Dün ve bugün kuzenim uğradı, "Eve sığamıyorum Strobe" diye, dedim "Dışarı çıkacak ne dermanım var ne isteğim, gel oturalım"... Öylece oturduk, yangını konuştuk, kafa dağıtmaya çalıştık. Biliyorsun, Alanya-Gündoğmuş yangını için eşim gönüllü gitti ki "Gidebilsem ben de durmaz giderdim, git" dedim yolladım, babasının kasalı aracını aldı gitti. Şartlar müsaade etseydi, ben de giderdim.
Anlatmak istemedi eşim daha kötü olmayayım diye ama zorladım "Anlat, noldu, ne olacak?!" diye, anlattırdım; basında sansür yiyor, biliyorsun sen de gönüllü katıldın Lya.

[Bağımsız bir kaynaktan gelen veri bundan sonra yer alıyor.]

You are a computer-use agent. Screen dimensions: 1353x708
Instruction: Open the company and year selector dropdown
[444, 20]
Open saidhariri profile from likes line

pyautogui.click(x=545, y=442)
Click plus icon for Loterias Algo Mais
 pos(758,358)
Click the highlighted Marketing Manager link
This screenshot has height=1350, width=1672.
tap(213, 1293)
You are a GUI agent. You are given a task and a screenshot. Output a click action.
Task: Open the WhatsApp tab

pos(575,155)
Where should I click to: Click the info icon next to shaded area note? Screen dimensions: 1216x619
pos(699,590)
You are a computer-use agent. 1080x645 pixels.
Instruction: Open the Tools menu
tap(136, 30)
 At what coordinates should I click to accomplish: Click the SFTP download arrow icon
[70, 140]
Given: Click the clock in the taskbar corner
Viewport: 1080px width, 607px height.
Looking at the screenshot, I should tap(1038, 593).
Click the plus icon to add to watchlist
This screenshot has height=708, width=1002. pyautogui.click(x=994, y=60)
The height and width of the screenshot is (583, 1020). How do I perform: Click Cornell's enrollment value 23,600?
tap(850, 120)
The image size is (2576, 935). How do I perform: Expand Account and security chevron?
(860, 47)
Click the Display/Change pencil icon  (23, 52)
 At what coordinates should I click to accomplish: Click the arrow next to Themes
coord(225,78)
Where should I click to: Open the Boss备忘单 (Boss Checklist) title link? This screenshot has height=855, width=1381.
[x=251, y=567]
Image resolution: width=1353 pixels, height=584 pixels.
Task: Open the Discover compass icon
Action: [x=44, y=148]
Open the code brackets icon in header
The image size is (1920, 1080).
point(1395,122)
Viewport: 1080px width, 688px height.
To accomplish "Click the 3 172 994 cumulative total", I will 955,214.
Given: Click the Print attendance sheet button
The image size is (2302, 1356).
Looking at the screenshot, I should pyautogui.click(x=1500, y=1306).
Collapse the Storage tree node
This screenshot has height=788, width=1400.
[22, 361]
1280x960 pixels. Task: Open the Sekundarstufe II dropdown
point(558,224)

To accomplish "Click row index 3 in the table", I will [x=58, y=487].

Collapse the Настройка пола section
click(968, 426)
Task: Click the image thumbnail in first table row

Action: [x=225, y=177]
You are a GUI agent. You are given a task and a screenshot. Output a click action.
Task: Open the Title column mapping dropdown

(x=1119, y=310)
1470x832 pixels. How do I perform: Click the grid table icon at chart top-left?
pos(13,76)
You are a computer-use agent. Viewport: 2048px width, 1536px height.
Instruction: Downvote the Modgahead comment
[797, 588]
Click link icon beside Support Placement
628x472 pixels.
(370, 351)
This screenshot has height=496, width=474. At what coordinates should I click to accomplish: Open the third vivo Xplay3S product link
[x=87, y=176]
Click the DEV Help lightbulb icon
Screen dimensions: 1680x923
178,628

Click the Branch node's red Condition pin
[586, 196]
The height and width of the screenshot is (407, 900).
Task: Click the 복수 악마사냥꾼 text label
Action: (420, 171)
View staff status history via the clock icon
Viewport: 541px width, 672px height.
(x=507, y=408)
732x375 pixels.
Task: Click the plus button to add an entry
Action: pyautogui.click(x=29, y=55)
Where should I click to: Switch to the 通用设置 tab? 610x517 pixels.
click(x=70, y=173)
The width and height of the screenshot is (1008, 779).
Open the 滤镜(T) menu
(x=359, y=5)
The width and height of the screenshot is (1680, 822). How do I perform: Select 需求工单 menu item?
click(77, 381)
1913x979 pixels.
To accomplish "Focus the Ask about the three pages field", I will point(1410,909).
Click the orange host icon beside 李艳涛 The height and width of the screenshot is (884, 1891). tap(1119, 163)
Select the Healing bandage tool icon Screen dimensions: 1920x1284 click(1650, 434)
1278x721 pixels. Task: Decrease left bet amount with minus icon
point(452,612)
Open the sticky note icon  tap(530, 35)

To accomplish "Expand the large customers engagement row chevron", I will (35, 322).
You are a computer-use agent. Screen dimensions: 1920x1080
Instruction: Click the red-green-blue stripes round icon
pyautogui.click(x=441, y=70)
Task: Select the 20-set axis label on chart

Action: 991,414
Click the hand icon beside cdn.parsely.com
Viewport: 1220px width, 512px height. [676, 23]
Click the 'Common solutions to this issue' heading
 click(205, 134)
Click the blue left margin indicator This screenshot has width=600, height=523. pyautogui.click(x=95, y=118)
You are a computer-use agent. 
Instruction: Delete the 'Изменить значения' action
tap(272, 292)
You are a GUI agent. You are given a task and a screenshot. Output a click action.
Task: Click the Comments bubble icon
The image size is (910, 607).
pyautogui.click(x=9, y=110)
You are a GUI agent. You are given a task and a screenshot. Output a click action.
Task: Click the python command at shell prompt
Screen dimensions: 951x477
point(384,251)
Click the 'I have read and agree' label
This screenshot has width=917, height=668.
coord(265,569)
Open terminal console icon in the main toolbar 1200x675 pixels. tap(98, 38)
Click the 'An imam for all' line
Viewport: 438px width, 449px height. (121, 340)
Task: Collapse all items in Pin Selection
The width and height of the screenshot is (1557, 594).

Geri çekilmek zorunda kalıyorlar rüzgar hız kesmiyor. Gündoğmuş merkeze kadar indi yangın, Alanya Güzelbağ tekrar alevlendi, bir günde iki köy daha tahliye edildi. O gece dört buçukta eve girdi. Arkadaşları da oradaydı gönüllüler arasında. Eşime sosyal medyadan okumama sözü verdiğim için mümkün mertebe instagram ve face'e girmedim. Kuzum Lya, bakma, tek tavsiyem bu; baktıkça, okudukça da siniri bozulur insanın. İlk 5 gün yangınlara dair aralıksız okudum-izledim-dinledim ve gittikçe kötü oldum, aynı şekilde yanı başları yanarken gardenlarda beachlerde story paylaşanları da gördüm öfkelendim, ne diyebilirim? Şimdi bakmıyorum, yoksa ruh sağlığımı korumakta zorlanacağım.
Sen de bakma lütfen kuzum, kafanı dağıt sevdiğin arkadaşlarınla sohbet et, benim gibi township oyna kafanı başka yerlere vermeye çalış. Önünde sonunda dinecek, bitecek, geçecek bu günler.